Government legislation suggested in effort to push FA into reforms

British Houses of Parliament. Photo: mendhak/Flickr

12.12.2016

By Mads A. Wickstrøm
The English Football Association (FA) council members could be stripped of their decision-making powers due to lack of will to initiate recurrent calls for long overdue governance reforms.

Former executives of the English Football Association (FA) have asked the British Parliament’s Culture, Media and Sport committee to introduce legislation to reform the FA. David Bernstein, David Davies, Greg Dyke, Alex Horne and David Triesman, all former FA executives, say the organisation neither “can or will reform itself,” according to the BBC.

“We are of the view that the various football stakeholders and institutions have shown themselves to be resistant to threats and they do not believe there is any external political will to enforce change,” the former senior executives wrote in a letter to the British parliament.

They went on noting that; “the FA has been given more than enough time to self-reform and therefore we now ask that parliament take this on board, recognise that further promises of change are not serious, and legislate as necessary, including the appointment of a regulator to achieve the changes that are so desperately needed.”
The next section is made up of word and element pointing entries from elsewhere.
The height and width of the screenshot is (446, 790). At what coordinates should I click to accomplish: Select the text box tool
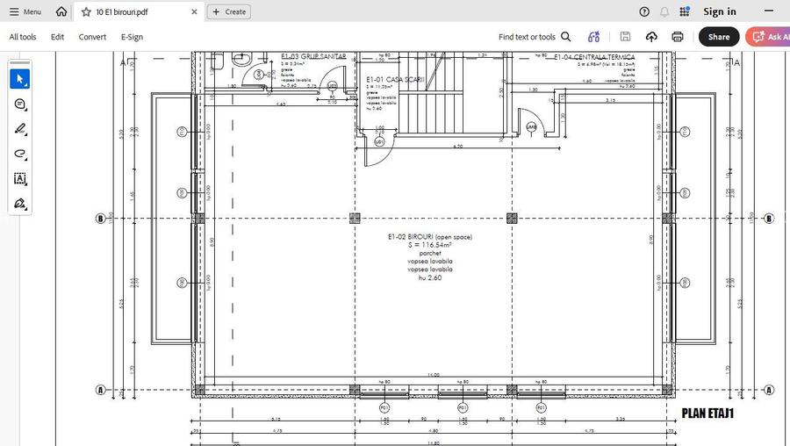pyautogui.click(x=19, y=178)
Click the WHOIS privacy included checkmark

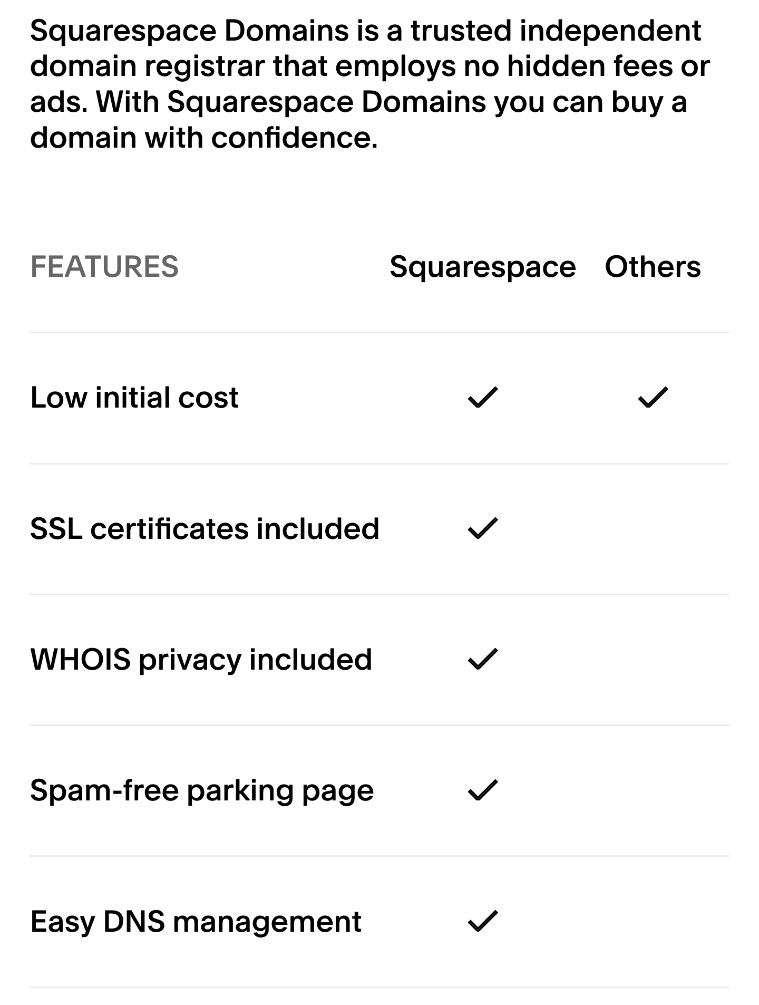[482, 659]
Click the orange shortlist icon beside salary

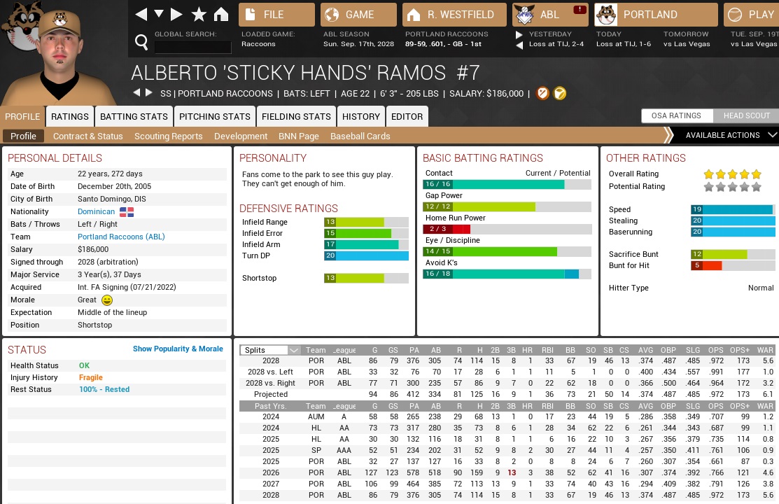(542, 93)
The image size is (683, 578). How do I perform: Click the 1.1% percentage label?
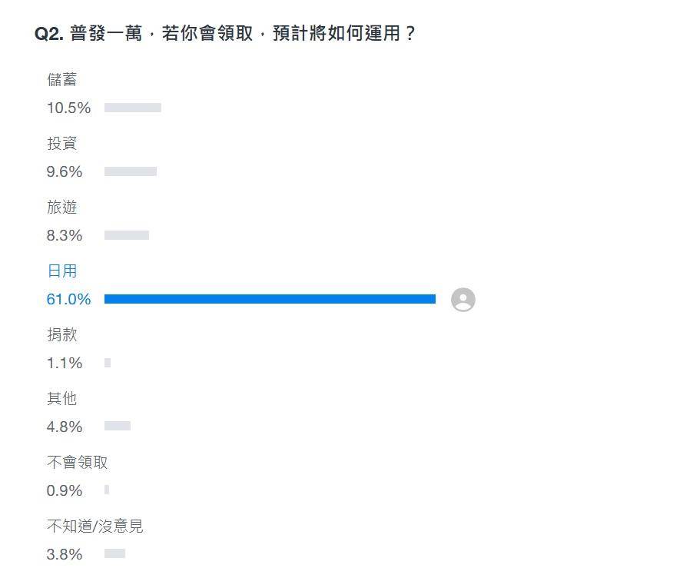point(65,363)
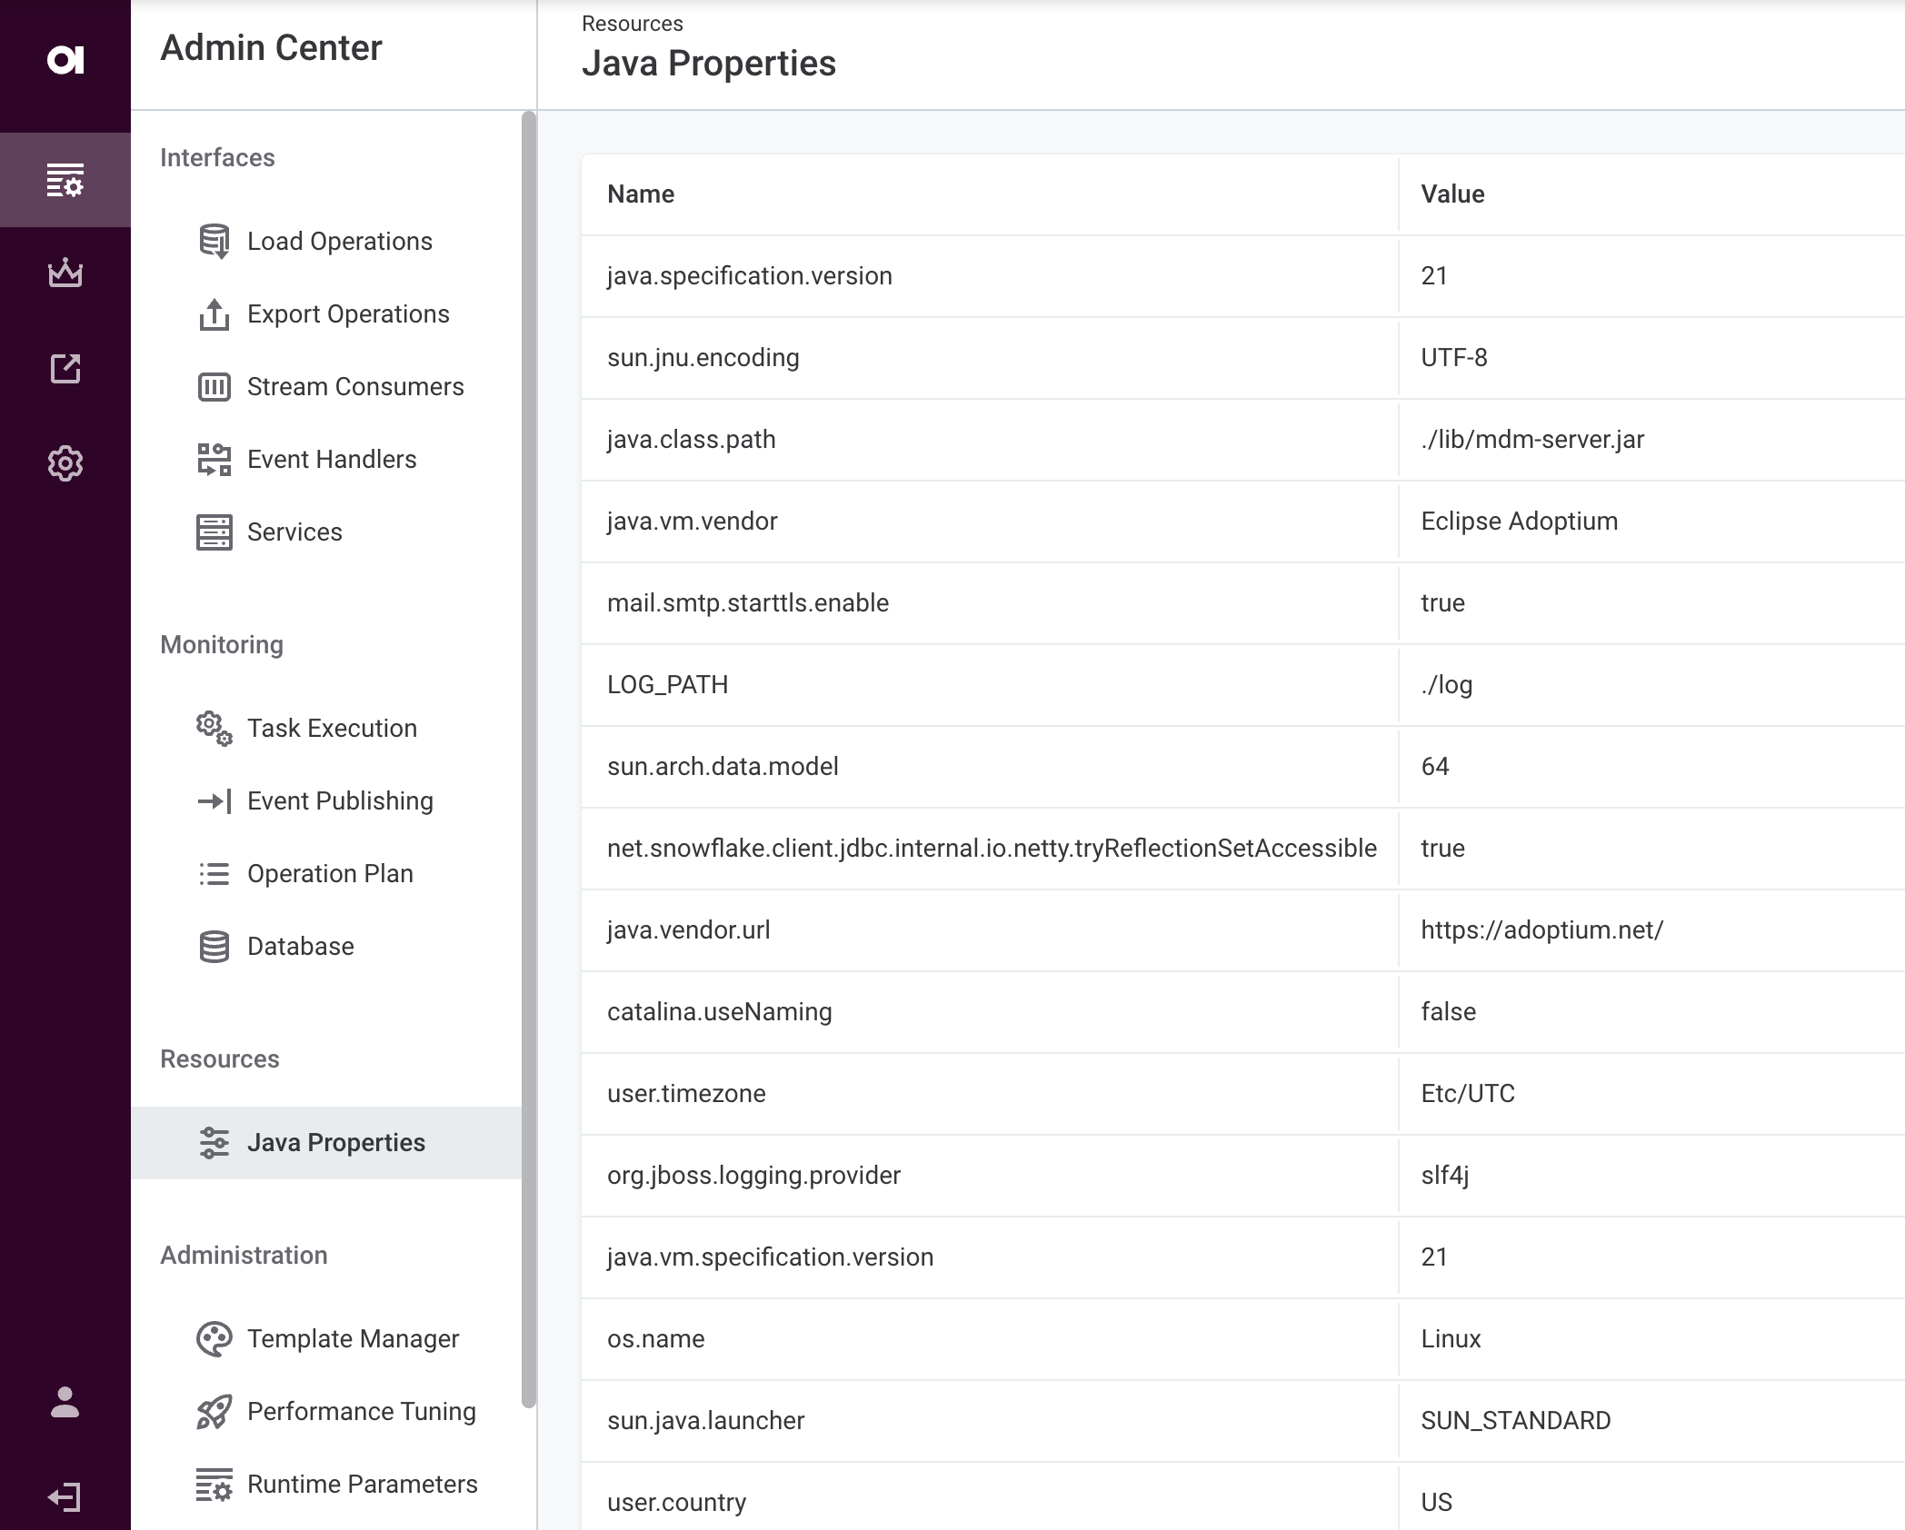Image resolution: width=1905 pixels, height=1530 pixels.
Task: Select Services in the sidebar
Action: [x=294, y=532]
In a response to the letter, Parliament’s Culture, Media and Sport committee chairman Damian Collins said that he shared the concerns of the former FA executives and affirmed the committee’s preparation of a draft bill aimed at delivering the necessary structural reform of the FA, according to an article by Sky Sports.

The call for governance and structural reform falls on the backdrop of last summer’s government threat to curb the FA’s public funding by millions of pounds unless it made significant progress toward governance reform including a commitment to appoint more women to its board. Furthermore, the slamming of the FA comes at a time when English football is susceptible to severe critique and scrutiny due to numerous cases of allegations of child abuse

The confined and inflexible governance structure of the FA is, however, the most salient critique put forward: “The effect is compounded by the stakeholders who collectively exhibit vested interests, intransigence and short-termism at every turn.”

“They effectively gridlock decision-making ability within the organisation due to the lack of an independent, external perspective, checks or balances,” the former FA executives wrote in the letter to Parliament, according to The Telegraph.

As summarised by the BBC, critical points made by the former executives include:

  • The Premier League's financial power has a knock-on effect "right through the football pyramid".
  • The FA is compelled to contribute tens of millions of pounds to the Premier League, rather than the grassroots of the game.
  • The majority of those in senior positions are under-qualified to deal with the complexities of the FA structures.
  • The FA Board is neither an independent board nor an independent regulator.

According to The Telegraph, the FA responded in a statement:

“The FA is currently working on governance reforms to adhere to Sport England and UK Sport’s Governance Code for Sport which was released in October this year.

“The FA welcomes the new code as a means of ensuring that sports organisations in receipt of public money are operating in an effective and transparent manner that best supports their sports.

“We will continue to work with the appropriate bodies, DCMS and Sport England, to achieve this joint ambition.”